There’s nothing much of note until Fisher and Jimmy drive off to the secluded home of Fisher’s friend Julie (Mamie Gummer) for a party. Frustrated over her repeatedly rebuffed advances on Jimmy, Fisher leaps out of the car as they approach Julie’s home, losing one of the priceless teardrop diamond earrings she loaned for the night from Aunt Cornelia. This careless mistake quickly turns ugly when Fisher unthinkingly accuses Jimmy of stealing it. The claim touches the raw nerve of class tension pulsing beneath their relationship, and Jimmy demands to be searched before storming off to the party alone. Emotionally adrift and without male accompaniment, Fisher stalks about the party, eventually making her way upstairs. She is called into the room of Julie’s dying aunt, Miss Addie (Ellen Burstyn), a former adventurer turned opium addict lying on her deathbed. Miss Addie shares a bit of her world travels with Fisher, drawing a connection between their mutual suspicions of genteel Southern society. Things take a macabre turn, however, when Miss Addie asks Fisher to give her an overdose of medication. Burstyn goes five miles over the top here, dispensing sage wisdom in a molasses-thick drawl. There’s probably no more amusing moment (intentional or otherwise) in The Loss of a Teardrop Diamond than when Miss Addie asks Fisher to put her out of her misery. Fisher tentatively asks her if she is sure she wants to consume all of the medicine. “Awwwl!” Burstyn howls, eyes agleam.
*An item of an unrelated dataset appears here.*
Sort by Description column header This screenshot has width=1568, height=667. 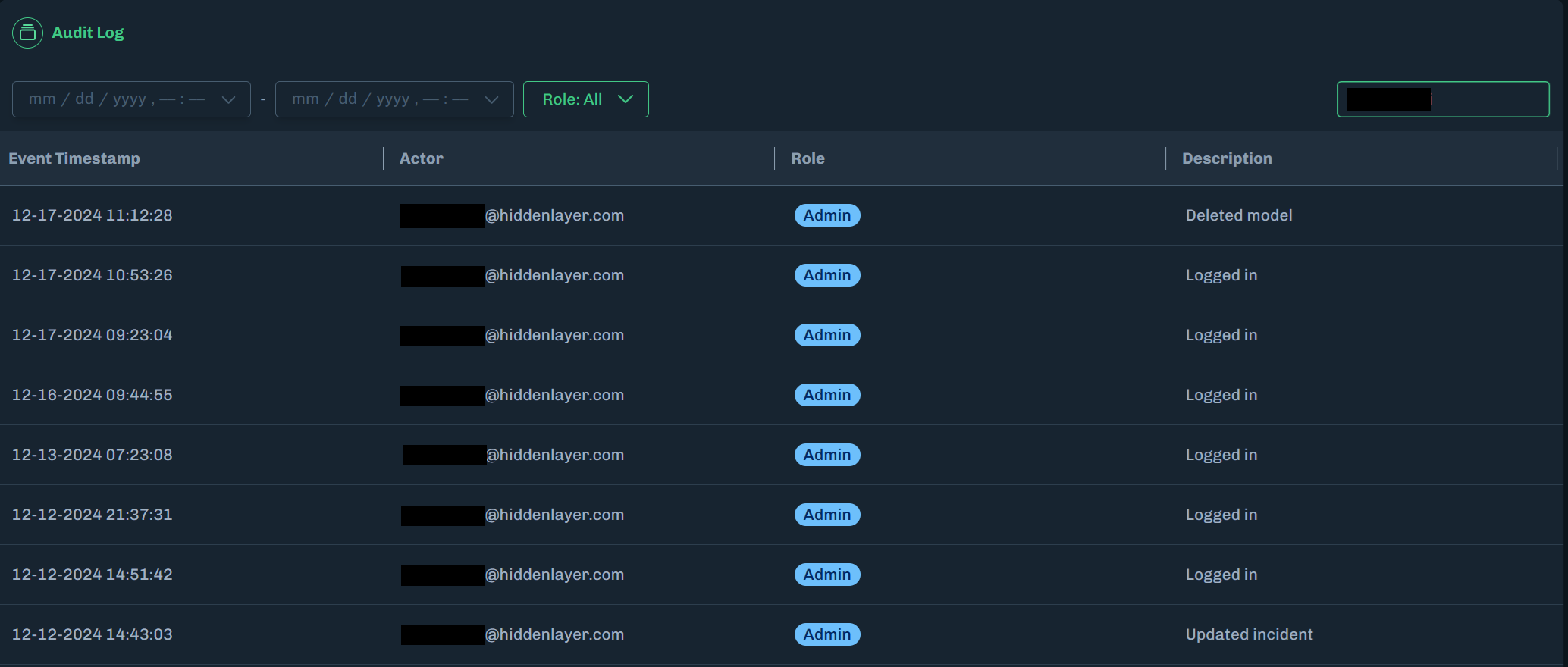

This moment is indicative of the sudden tonal and visual shifts in The Loss of a Teardrop Diamond, which rapidly swings from stately period piece to baroque, slightly wacked-out burlesque. It begins in Miss Addie’s bedroom when Fisher delivers a soliloquy outlining her own uncertainty about her world and the life she has lived. Perhaps in a nod to Williams’s lyrical stage directions (or perhaps just an overt acknowledgment of her own stagy compositions), Markell slowly dims the lights around Fisher, eventually bathing her in a defiantly nondiegetic spotlight. It’s a jarring choice, but it provides a welcome bit of aesthetic variety, and effectively signals to us that we are about to enter a different, more intimate realm. Fisher leaves Miss Addie, promising to return and complete the promised bit of euthanasia before she leaves for the evening. In the meantime, she wanders about in a kind of stupor, gazing upon the party as if observing a ritual from another planet. Narrative momentum stops here, replaced by a vivid evocation of one woman’s social disconnect. Symmetrical compositions seem to rise up and entrap Fisher as she walks, somnambulist-like, through the house and the garden. Later, when she sidles up to an abandoned piano and begins to play a violently intense piece seemingly from memory, Markell cross-cuts between her and the object of her affection, screwing another party guest in the backseat of a car. There’s something a little cruel about this moment, and about the whole passage in general: a fascination with Fisher’s zombie-like state that only sometimes reads as empathy. Still, Markell’s willingness to dive into Fisher’s solitary headspace (and Howard’s skill at making her emotionally-catatonic state somehow accessible) provides a welcome glimpse of what it feels like to be one of Williams’s troubled heroines on a moment-by-moment basis, alone in a crowd that neither loves nor understands her.

It’s a shame the film didn’t have the good sense to stay in her mind. The Loss of a Teardrop Diamond ends up dumping us back into dreary reality via Jimmy’s dalliance with aforementioned guest Vinnie (Jessica Collins), a duplicitous working-class woman to whom he feels a sudden and powerful connection. This return to class dynamics feels more than a little rote, a kind of penance for spending so much time chronicling a spoiled rich girl’s psyche. But that—not Jimmy’s thwarted attempt at running away with Jessica; not even Jimmy and Fisher’s ambivalent reconciliation—is where the heart of The Loss of Teardrop Diamond lies. If only Markell (and Williams) had the wherewithal to follow this idea awwwl the way through, plunging into the emotional deep end rather than listlessly skimming its surface.